В его доме было много народу; особенно много стекалось сюда громких дам, возбужденных до крайности миром воззрений Бердяева, спорящих с ним и всегда отрезающих гостя от разговора с хозяином; скажешь словечко ему, ждешь ответа его, но уж мчится стремительно громкая стая словесности дамской, раскрамсывая все слова, не давая возможности Н. А. Бердяеву планомерно ответить; да, да: было много идейных вакханок вокруг
— Что сказали Вы?
— Да!
— Нет!
— То — это!
— Неправда же: это есть то.
И — прикусишь язык; и Бердяев прикусит язык; и останется: встать и уйти. Так слова разбивались словами
В Москве Николай Александрович переживал период церковного «обращения»: «Совсем недавний христианин, в Москве Бердяев искал сближения с… подлинной и народной жизнью Церкви, — вспоминала Герцык. — Помню его в долгие великопостные службы в какой-то церкви в Зарядье, где умный и суровый священник сумел привлечь необычных прихожан — фабричных рабочих. Но как отличался Бердяев от других новообращенных, готовых отречься и от разума, и от человеческой гордости. Стоя крепко на том, что умаление в чем бы то ни было не может быть истиной, быть во славу Божию, он утверждает мощь и бытийственность мысли, борется за нее… Душно, лампадно с ним никогда не было»[155].
Действительно, «лампадно» быть не могло — христианство Бердяева было трагично и мучительно. («Моя внутренняя религиозная жизнь складывалась мучительно, и моменты незамутненной радости были сравнительно редки. Не только оставался непреодоленным трагический элемент, но трагическое я переживал как религиозный феномен по преимуществу»[156].) Он остро ощущал свою греховность, не раз задавал себе непростые допросы о человеческой (значит, и своей) судьбе до и после смерти. В одном из писем Шестову начала 1924 года он писал: «…Напрасно вы думаете, что состояние верующего не трагично, а трагично лишь состояние неверующего. Как раз наоборот. Верующий бблыиим рискует. Верующий рискует проиграть вечную жизнь, а неверующий рискует только проиграть несколько десятилетий, что не так уж трагично и страшно»[157]. Его душа порой была «истерзана… религиозной жизнью», хотя в печатных работах Бердяев редко обнаруживал противоречия своего личного опыта.

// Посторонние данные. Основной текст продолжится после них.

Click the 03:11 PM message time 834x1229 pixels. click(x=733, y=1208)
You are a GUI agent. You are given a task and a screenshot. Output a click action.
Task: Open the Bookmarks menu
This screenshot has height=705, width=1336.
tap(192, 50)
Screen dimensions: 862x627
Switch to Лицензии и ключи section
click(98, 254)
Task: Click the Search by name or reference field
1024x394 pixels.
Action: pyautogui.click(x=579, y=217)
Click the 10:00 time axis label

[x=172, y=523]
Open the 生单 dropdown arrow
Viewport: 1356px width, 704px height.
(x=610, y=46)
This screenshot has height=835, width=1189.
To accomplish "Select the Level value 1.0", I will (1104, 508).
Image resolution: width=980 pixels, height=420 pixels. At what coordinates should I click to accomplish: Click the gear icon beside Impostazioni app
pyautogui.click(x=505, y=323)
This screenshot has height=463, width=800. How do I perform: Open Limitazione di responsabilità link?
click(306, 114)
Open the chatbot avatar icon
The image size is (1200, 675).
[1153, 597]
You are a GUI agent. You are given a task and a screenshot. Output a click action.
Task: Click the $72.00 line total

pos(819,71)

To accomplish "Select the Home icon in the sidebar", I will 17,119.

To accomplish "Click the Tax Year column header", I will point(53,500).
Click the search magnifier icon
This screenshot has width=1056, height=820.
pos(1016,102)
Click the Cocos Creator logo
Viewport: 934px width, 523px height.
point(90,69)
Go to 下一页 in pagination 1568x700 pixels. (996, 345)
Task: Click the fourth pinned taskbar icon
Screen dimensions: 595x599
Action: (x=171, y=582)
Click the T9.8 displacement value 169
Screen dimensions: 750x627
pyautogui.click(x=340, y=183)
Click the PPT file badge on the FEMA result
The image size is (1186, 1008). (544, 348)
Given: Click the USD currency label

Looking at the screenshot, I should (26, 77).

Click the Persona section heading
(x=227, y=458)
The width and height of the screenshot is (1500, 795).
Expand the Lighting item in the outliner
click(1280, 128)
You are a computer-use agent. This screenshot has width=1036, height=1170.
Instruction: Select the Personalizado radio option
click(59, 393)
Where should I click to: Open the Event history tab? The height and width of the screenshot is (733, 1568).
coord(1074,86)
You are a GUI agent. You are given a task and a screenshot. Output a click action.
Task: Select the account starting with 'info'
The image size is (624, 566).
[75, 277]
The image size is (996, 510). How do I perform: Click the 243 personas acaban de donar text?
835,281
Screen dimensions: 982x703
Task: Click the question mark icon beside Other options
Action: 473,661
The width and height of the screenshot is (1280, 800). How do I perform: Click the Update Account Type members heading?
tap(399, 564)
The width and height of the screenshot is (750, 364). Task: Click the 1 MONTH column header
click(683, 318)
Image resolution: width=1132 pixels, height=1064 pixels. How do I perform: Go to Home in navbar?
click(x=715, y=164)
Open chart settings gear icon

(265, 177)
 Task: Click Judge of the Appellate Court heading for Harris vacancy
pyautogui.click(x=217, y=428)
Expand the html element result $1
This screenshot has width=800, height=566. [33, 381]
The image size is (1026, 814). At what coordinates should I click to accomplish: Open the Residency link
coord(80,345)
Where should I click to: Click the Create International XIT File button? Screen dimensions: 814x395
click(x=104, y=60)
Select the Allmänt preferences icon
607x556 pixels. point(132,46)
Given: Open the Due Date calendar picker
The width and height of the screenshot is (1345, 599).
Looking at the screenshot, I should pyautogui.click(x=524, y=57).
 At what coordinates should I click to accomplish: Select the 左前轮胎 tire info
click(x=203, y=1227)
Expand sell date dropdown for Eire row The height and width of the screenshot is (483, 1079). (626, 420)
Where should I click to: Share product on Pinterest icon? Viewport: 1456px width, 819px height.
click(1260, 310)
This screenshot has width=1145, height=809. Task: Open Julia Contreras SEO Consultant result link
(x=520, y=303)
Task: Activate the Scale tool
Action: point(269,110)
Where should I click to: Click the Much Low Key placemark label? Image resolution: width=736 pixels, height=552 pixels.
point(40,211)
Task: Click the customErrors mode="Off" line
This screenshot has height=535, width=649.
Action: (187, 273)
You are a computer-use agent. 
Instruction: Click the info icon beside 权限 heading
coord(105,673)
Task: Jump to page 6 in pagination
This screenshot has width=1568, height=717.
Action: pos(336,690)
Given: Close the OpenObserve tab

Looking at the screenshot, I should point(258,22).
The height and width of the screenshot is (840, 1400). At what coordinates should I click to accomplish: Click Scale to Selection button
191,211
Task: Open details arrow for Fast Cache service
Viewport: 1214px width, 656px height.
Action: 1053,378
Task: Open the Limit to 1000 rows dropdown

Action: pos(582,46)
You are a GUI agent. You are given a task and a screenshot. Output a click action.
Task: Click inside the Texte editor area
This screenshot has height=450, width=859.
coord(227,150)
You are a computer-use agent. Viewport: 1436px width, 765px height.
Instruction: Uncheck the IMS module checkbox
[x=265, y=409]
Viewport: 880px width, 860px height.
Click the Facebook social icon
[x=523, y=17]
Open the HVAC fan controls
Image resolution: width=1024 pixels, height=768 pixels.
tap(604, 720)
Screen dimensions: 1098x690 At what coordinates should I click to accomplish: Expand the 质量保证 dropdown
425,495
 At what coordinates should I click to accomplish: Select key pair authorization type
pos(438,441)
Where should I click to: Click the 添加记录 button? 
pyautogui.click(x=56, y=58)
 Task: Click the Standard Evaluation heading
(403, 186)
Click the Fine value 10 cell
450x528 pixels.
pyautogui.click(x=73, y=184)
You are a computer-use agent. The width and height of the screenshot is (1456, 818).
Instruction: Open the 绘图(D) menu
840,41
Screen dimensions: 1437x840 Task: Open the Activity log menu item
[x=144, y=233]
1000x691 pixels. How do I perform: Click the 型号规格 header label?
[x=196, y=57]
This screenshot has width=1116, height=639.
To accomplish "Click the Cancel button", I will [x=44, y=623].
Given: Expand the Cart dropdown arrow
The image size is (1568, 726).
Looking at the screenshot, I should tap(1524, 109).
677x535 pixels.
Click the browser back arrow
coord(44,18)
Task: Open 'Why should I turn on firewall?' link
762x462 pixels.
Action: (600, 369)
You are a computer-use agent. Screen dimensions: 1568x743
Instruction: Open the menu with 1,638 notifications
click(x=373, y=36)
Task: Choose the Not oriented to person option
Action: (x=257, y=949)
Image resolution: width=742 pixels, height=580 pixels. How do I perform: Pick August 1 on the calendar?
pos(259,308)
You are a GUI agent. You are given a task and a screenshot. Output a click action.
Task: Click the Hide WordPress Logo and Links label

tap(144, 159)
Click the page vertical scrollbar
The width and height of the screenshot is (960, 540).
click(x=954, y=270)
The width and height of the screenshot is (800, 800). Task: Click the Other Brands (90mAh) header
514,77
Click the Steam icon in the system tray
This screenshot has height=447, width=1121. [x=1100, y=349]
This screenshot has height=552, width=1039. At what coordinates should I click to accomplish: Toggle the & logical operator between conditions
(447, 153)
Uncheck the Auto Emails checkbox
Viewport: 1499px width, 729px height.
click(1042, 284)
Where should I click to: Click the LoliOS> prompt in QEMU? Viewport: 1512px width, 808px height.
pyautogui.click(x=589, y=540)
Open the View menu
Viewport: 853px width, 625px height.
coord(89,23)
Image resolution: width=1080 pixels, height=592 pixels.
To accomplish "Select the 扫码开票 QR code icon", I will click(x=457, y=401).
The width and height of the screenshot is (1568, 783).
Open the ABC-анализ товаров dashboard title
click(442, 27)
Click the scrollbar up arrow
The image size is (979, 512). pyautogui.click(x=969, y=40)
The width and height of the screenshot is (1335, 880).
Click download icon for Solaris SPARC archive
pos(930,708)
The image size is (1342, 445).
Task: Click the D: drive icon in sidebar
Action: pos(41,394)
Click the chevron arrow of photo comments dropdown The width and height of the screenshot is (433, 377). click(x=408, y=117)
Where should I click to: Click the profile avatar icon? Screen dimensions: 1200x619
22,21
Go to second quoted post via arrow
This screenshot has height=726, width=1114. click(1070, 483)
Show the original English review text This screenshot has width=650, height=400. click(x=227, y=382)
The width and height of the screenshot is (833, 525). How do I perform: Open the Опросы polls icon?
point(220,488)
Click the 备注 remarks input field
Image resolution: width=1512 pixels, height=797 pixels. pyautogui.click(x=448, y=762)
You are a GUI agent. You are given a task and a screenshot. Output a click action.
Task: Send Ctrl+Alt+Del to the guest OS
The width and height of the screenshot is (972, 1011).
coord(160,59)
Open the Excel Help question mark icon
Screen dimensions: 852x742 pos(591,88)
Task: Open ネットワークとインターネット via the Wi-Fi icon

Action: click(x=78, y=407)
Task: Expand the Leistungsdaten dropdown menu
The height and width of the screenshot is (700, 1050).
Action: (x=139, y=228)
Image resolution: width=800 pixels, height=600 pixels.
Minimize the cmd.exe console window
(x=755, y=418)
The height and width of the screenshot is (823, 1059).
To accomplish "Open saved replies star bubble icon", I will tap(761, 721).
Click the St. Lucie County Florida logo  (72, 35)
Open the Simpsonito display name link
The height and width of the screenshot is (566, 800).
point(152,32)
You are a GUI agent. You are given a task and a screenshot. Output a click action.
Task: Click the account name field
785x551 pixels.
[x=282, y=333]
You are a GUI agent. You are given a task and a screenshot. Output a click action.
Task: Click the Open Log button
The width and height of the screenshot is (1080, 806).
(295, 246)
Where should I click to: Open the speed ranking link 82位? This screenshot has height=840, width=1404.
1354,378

К тому же Бердяев так и не смог слиться с православным другом, «воцерковиться». Он и сам это признавал, поэтому попытки сделать из него проповедника православия, которые встречаются подчас в «бердяеведении», вряд ли оправданны. Отдать свою волю под чье бы то ни было руководство, водительство было для него невозможно. Сам он писал: «Я вполне готов каяться в своих многочисленных грехах и в этом согласен был смириться. Но я не мог смирить своих исканий нового духа, своего познания, своего свободолюбия. Одно время я довольно много читал аскетических духовных книг типа "Добротолюбия". В них можно найти, конечно, некоторые элементарные и бесспорные истины. Но у меня всегда оставалось чувство унижения человека, отрицания всякого творческого порыва и подъема»[158]. Как раньше Бердяеву было «душно» в среде революционеров, сузивших свои жизни до одной цели и подчиняющихся строгой партийной дисциплине, так и сейчас его движение в сторону православных кругов было недолгим, через несколько лет сменилось отталкиванием — Бердяеву стало «душно». В конце жизни он писал о себе: «Я не верю в существование единой, целостной ортодоксии, в которую можно было бы обратиться. Я не богослов, моя постановка проблем, мое решение этих проблем совсем не богословские. Я представитель свободной религиозной философии». Уже в 1909 году Евгения Герцык в одном из своих писем Вяч. Иванову писала о сложностях Бердяева: «Он говорил и о своих колебаниях, о безысходности, к которой подходит, и с болью признавался, что не знает, не видит иного пути, как маленькая церковь в большой церкви, мистическое братство, общение, и только умильно как бы просил подождать, дать ему "побыть некоторое время просто хорошим христианином". Ему очень нелегко это признание при его инстинктивной ненависти ко всему, что может иметь уклон к сектантству, и при его жажде вселенскости»[159]. Идея «маленькой церкви», возмущавшая Бердяева у Мережковских, все же засела у него в голове… «Братства» тоже еще встретятся в его жизни — он, Булгаков, другие попробуют воплотить такое «братство» в своей эмигрантской жизни, хотя и без особого успеха.